Wednesday, May 25, 2011

NATO increases pressure on the Qaddafi regime

Undersecretary of State for Near Eastern Affairs Jeffrey Feltman, announced Tuesday in Benghazi, a stronghold of insurgents in eastern Libya, the rebels have handed an official invitation to open a representative office in Washington. "I submitted on behalf of the President [Barack] Obama a formal invitation to the National Transitional Council [CNT] to open a representative office in Washington," Feltman said during a news conference.

"We are pleased they have accepted," he added. Feltman arrived in the night from Sunday to Monday in Benghazi and on Monday met officials of the rebellion, including its leader, Mustafa Abdeljalil, by Nathaniel Tek, a spokesman for the American representation in Benghazi. "The visit of Deputy Secretary of State Feltman is another sign of U.S.

support to the CNT, a credible and legitimate interlocutor for the Libyan people," said the State Department said in a statement published on the occasion Visit of Mr. Feltman. This is the first visit by an official of this level of the U.S. administration in Benghazi. At least three people were killed and 150 injured during NATO raids on Tripoli on the night of Monday 23 to Tuesday, May 24, said the spokesman for the Libyan government.

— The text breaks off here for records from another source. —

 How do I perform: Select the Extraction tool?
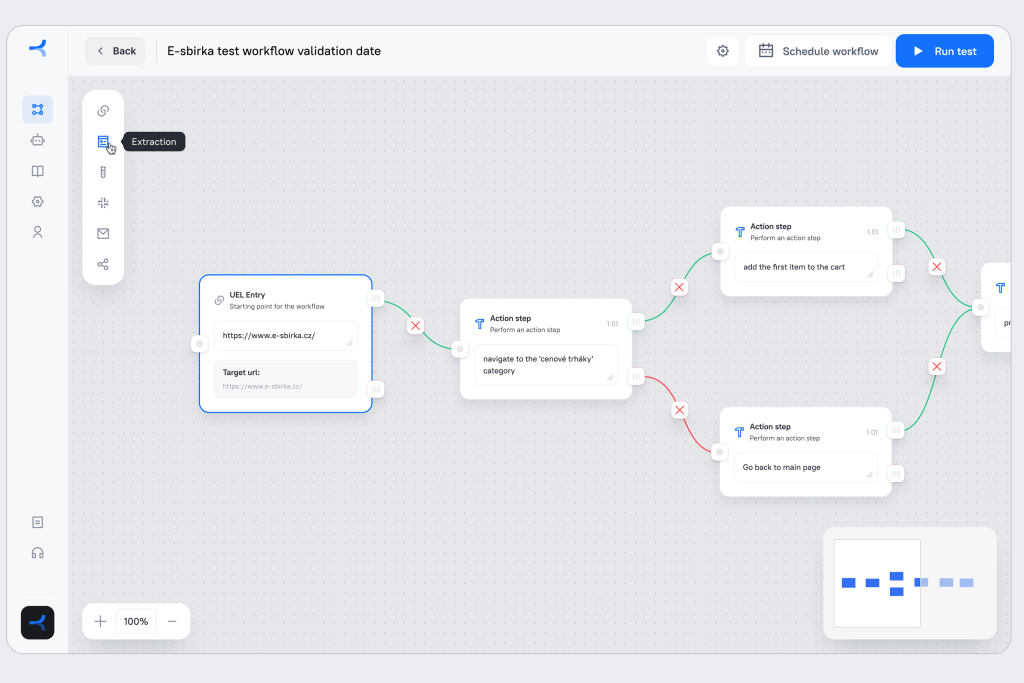pos(103,142)
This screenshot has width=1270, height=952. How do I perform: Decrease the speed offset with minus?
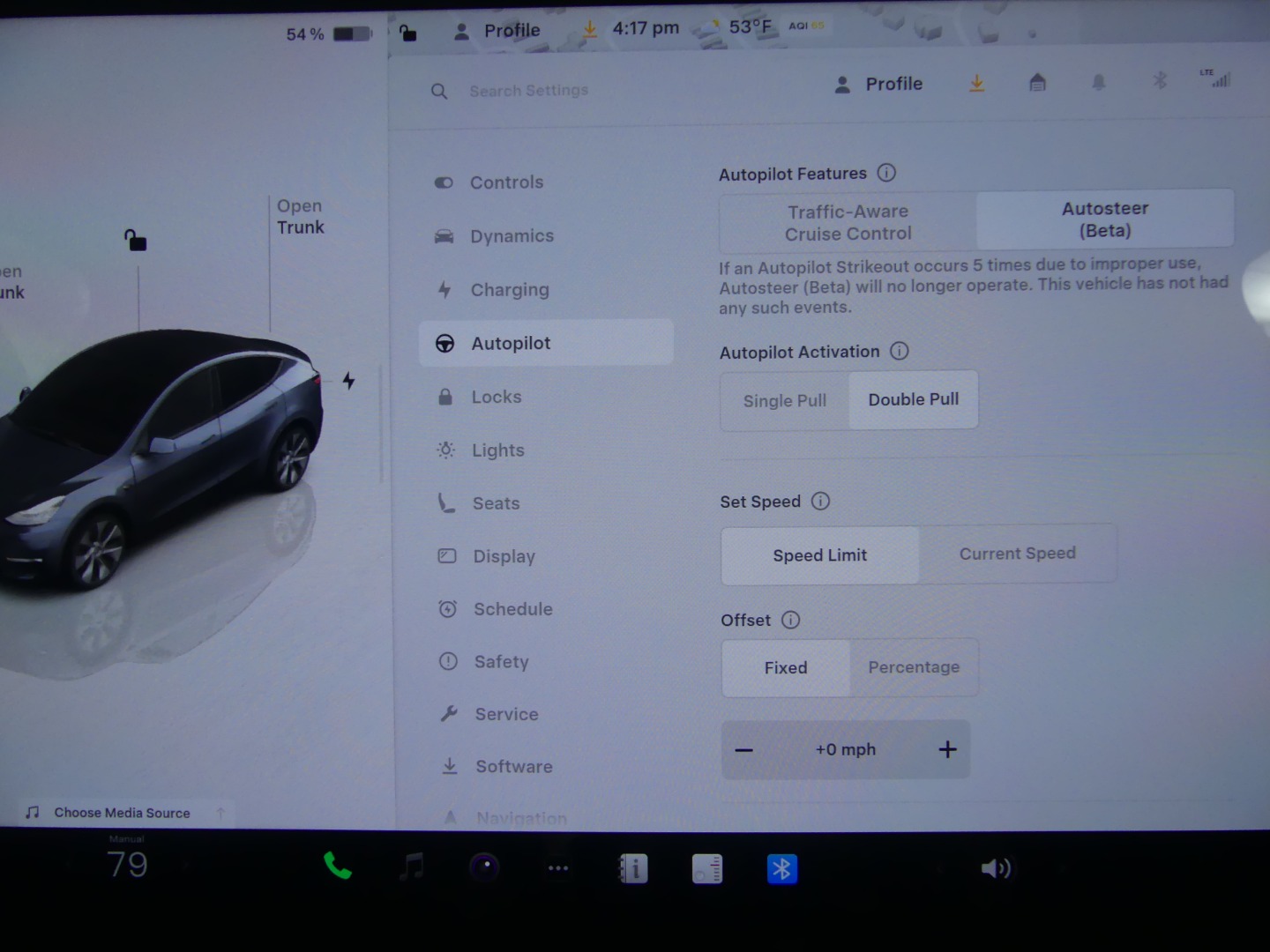744,750
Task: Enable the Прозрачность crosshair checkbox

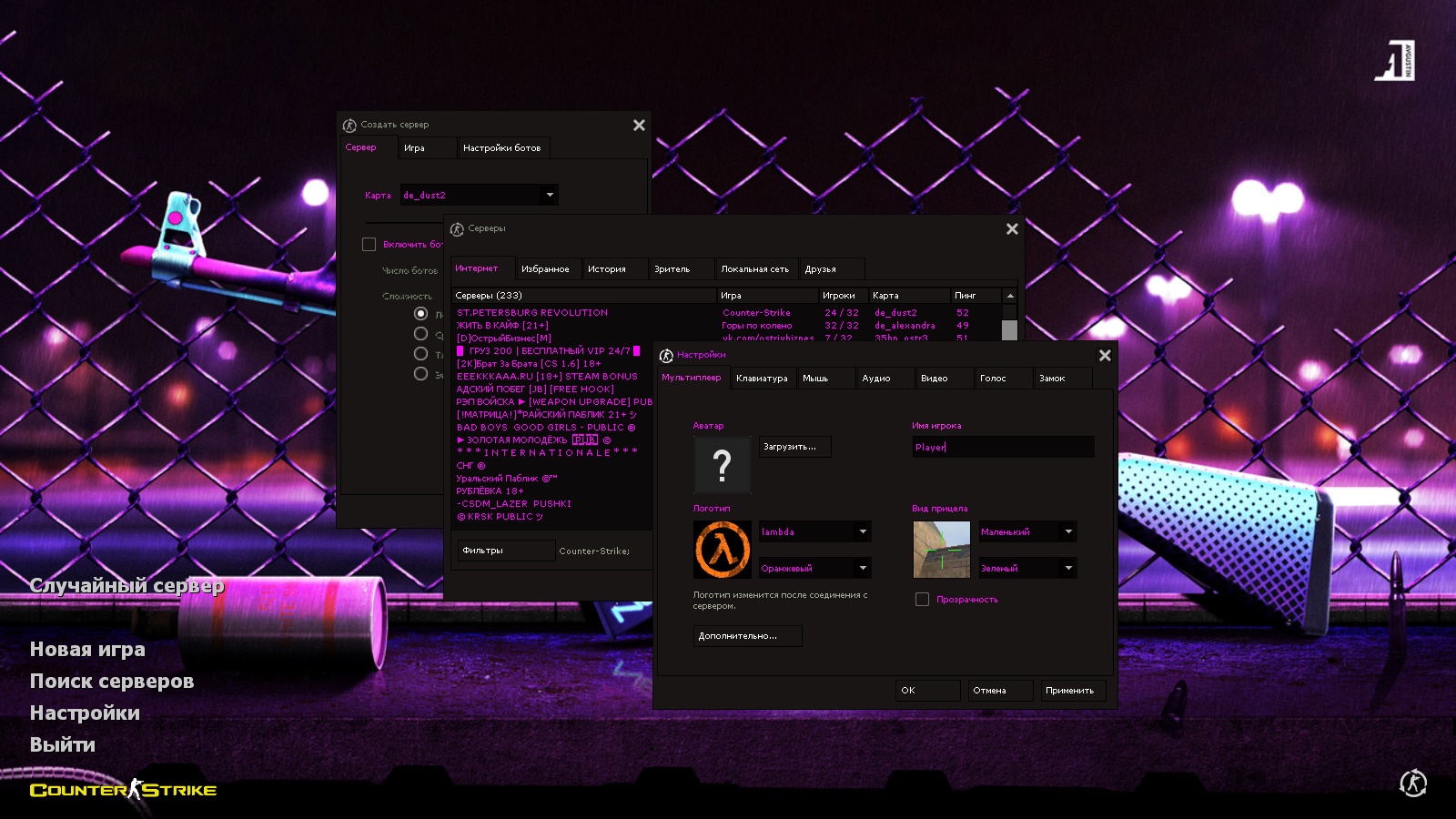Action: pos(922,600)
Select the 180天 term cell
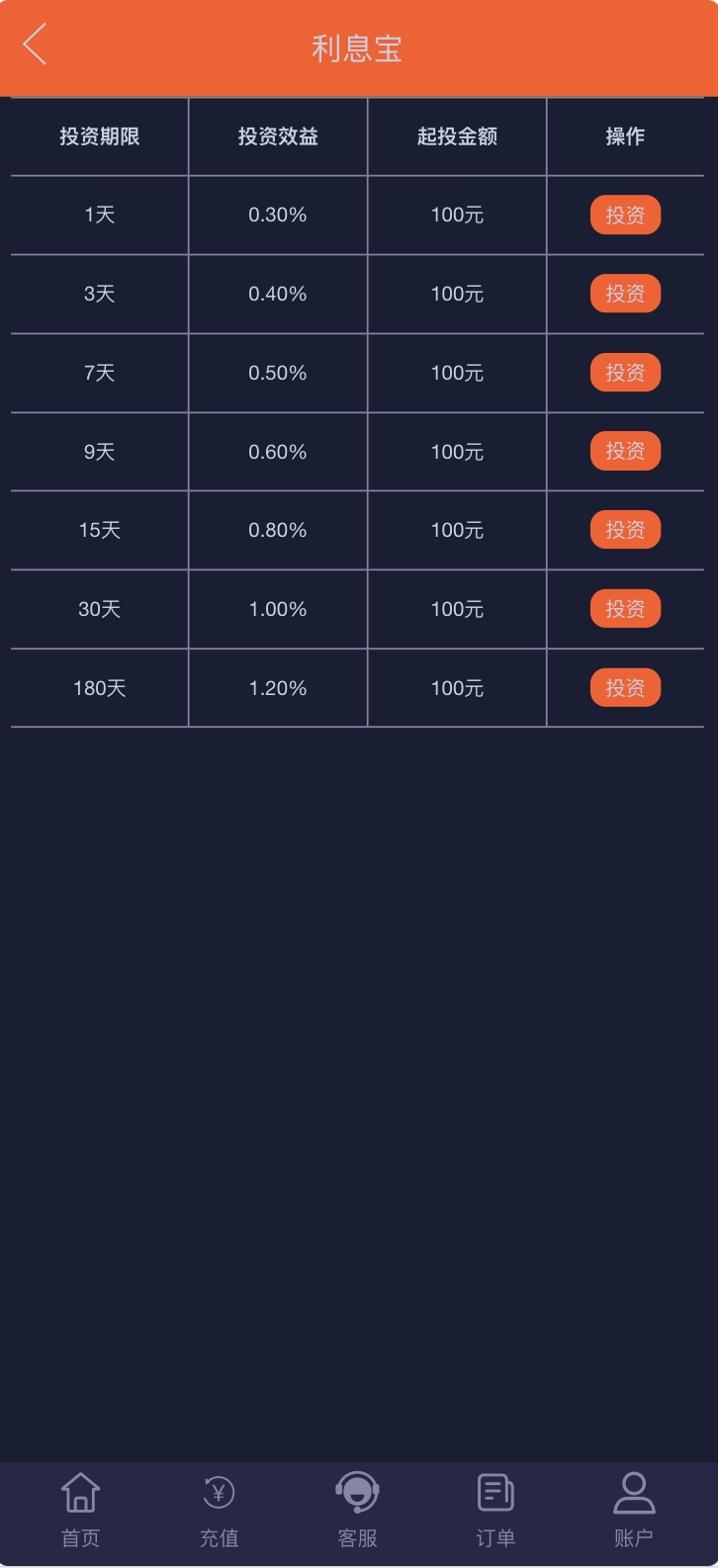718x1568 pixels. click(100, 688)
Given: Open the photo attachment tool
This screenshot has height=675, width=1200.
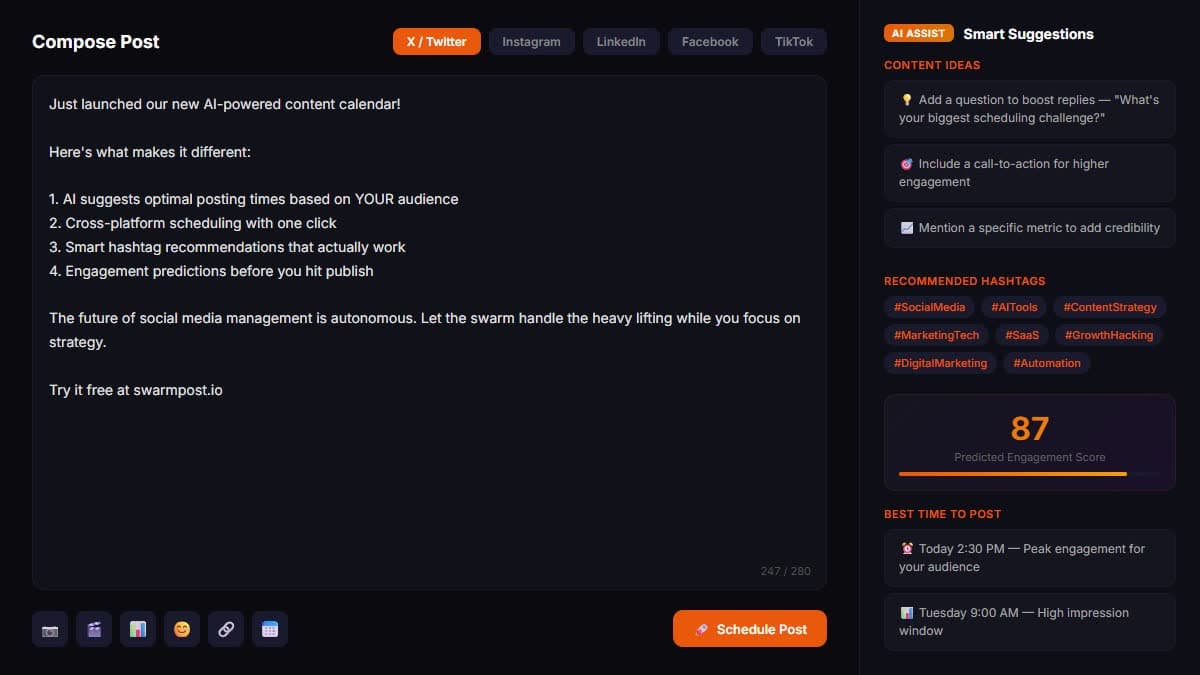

Ibrahim Moussa added that NATO had conducted "between twelve and eighteen raids against a guard barracks People", units of volunteers who support the military. In a statement, NATO said, meanwhile, have targeted a warehouse of military vehicles in Tripoli, near the residence of Colonel Gaddafi.

Under the alliance, this site is famous for having been active at the beginning of the repression against the population in February 2011 and has since remained in stocking regime forces that carry out attacks against innocent civilians. " The foreign press in Tripoli considers that these are the most violent attacks since the start of operations against the Gaddafi regime, two months ago.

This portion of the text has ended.